■ Activity: All of the entries below are to be copied word for word.

┄┄┄┄┄┄┄┄┄┄┄┄┄┄┄┄┄┄┄┄

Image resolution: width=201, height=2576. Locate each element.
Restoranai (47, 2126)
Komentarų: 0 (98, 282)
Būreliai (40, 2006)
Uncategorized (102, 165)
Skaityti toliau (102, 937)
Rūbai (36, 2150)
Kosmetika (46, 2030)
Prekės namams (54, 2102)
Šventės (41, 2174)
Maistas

┄┄┄┄┄┄┄┄┄┄┄┄┄┄┄┄┄┄┄┄

■ Response to the exercise:
Image resolution: width=201, height=2576. Locate each element.
Restoranai (47, 2126)
Komentarų: 0 (98, 282)
Būreliai (40, 2006)
Uncategorized (102, 165)
Skaityti toliau (102, 937)
Rūbai (36, 2150)
Kosmetika (46, 2030)
Prekės namams (54, 2102)
Šventės (41, 2174)
Maistas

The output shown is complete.